Os promotores suspeitam que parte dos recursos desviados da Alerj possa ter sido lavada por meio do empreendimento comercial que o então deputado estadual abriu no inicio de 2015.
Os promotores dizem que ao que tudo indica a pessoa jurídica da franquia foi usada como conta de passagem. Eles afirmam que depois que entravam na empresa, os créditos espúrios retornaram a Flávio Bolsonaro como distribuição de lucros, dando aparência lícita ao enriquecimento ilícito dos sócios entre 2015 e 2018.
Ao analisar os dados bancários, os promotores também identificaram que, apesar de não figurar no contrato e nem como sócia da loja de chocolates, a esposa de Flávio, Fernanda Bolsonaro, fez transferências bancárias arcando com dívidas do marido na empresa.
Os promotores dizem que a figura do sócio que de fato não arca com recurso próprios para a sociedade levanta a suspeita que o outro dono da loja, Alexandre Santini pode ter atuado como laranja do casal Bolsonaro na aquisição da franquia de venda de chocolate.
Com as apreensões, o MP espera encontrar mais provas sobre atuação da organização criminosa.
Coaf e Receita Federal
A ação foi realizada após o Supremo Tribunal Federal (SFT) autorizar o compartilhamento de dados do Conselho de Atividades Financeiras (Coaf) e da Receita Federal com o Ministério Público sem autorização da Justiça.
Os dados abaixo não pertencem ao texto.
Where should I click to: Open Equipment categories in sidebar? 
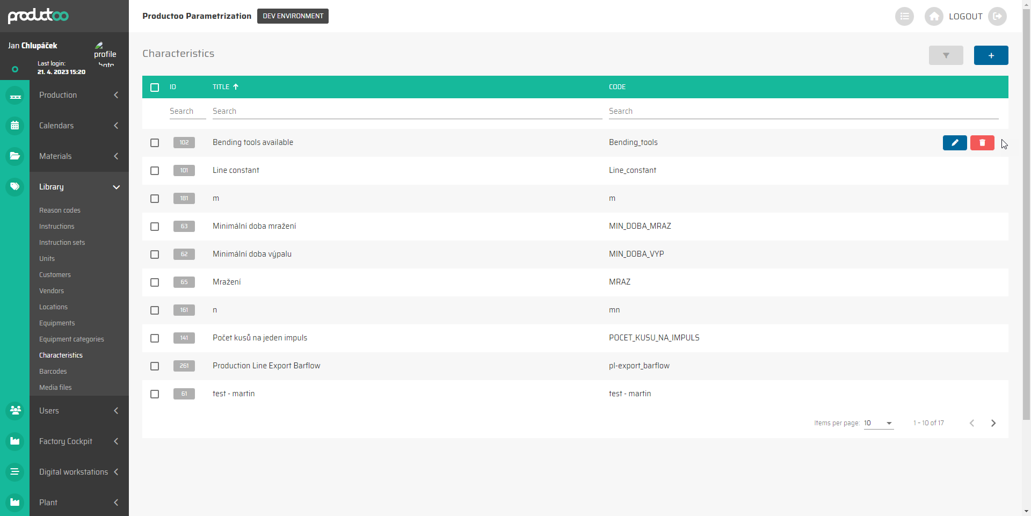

Em julho, o presidente do STF, ministro Dias Toffoli, suspendeu a investigação. Ele atendeu a um pedido da defesa de Flávio Bolsonaro, que reclamou que as informações usadas pela Coaf não tinham autorização da Justiça. No início de dezembro, o Supremo liberou o compartilhamento de informações e a investigação recomeçou.